Tuesday, March 27, 2018

Viggo Mortensen

Viggo Mortensen, Toronto, Feb. 2004

THE LAST LORD OF THE RINGS MOVIE HAD COME OUT THE PREVIOUS YEAR when I photographed Viggo Mortensen for the free daily. He was in town promoting Hidalgo, his latest film; A History of Violence would come out the next year, and he was probably at the peak of his matinee idol status.

I wasn't particularly overawed by the shoot or my subject. I'd photographed plenty of celebrities during my decade with NOW magazine, and was probably more concerned about the unfamiliar new digital camera I was using. What I didn't know was that this was just the beginning of five years of shooting more celebrities in more hotel rooms than I'd ever done at NOW.

Viggo Mortensen, Toronto, Feb. 2004

The Mortensen shoot was really business as usual as far as I can tell. He was, by any regular standard, a good looking guy who probably knew it, and knew well enough how to present himself to a camera. I'm sure this was the old Four Seasons in Yorkville (it had most favoured hotel status with the movie companies) and I posed him in the pocket of  flattering light made by the little alcove by the window, the same basic spot where I'd photographed Joel Schumacher four years previous, the last time I'd been shooting portraits.

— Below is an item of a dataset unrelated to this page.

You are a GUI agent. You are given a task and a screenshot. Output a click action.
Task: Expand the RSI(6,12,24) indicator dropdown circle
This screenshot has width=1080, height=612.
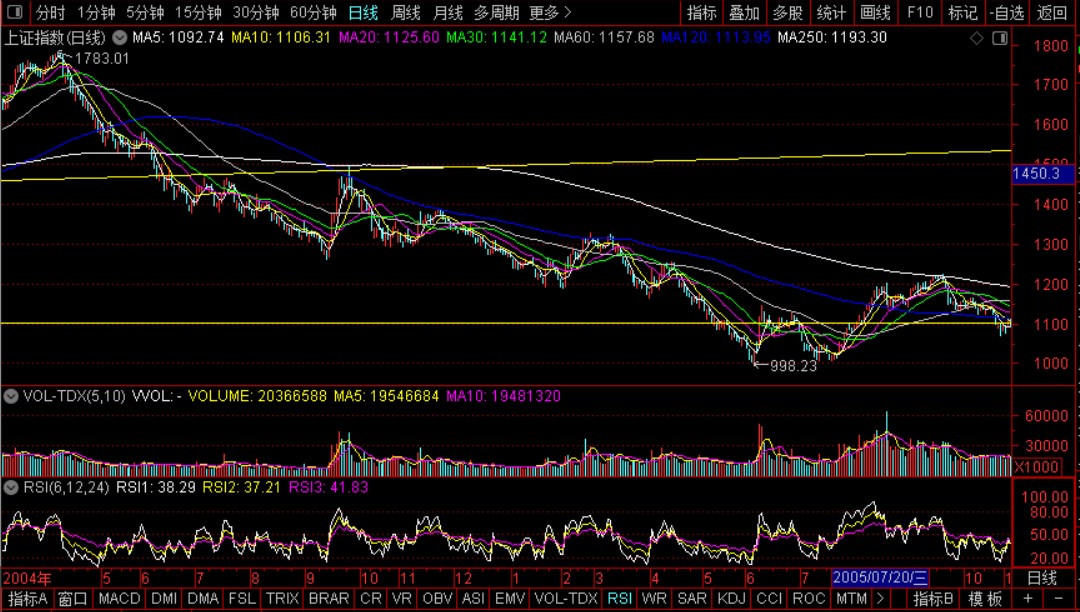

Viggo Mortensen, Toronto, Feb. 2004

I'm honestly surprised at how much I managed to get out of Mortensen - in addition to slightly smouldering headshot in the middle, I got him to put on just enough of a little performance to get the other two shots. I was still treating the Canon Rebel the paper had loaned me just like I would my old Canon Elan 35mm SLR; it would actually take me a few years to really grasp the big differences between film and digital images, prime among which was how much detail, both in the shadows and highlights, could be mined from a frame.

Viggo Mortensen was only the second celebrity I'd shoot after the free daily put me back to work as a photographer. I had no way of knowing how many more celebrity portraits I'd end up doing in the next five years, and probably assumed this was just a bit of a lark. I had also, for all intents and purposes, stopped thinking of myself as a professional photographer and more usually referred to myself as a "writer with a camera," so I'd forgotten about portfolios or getting other work, and shoots like this would end up forgotten on a hard drive after I'd filed my edited jpegs. This is the first anyone has seen of them for nearly fifteen years.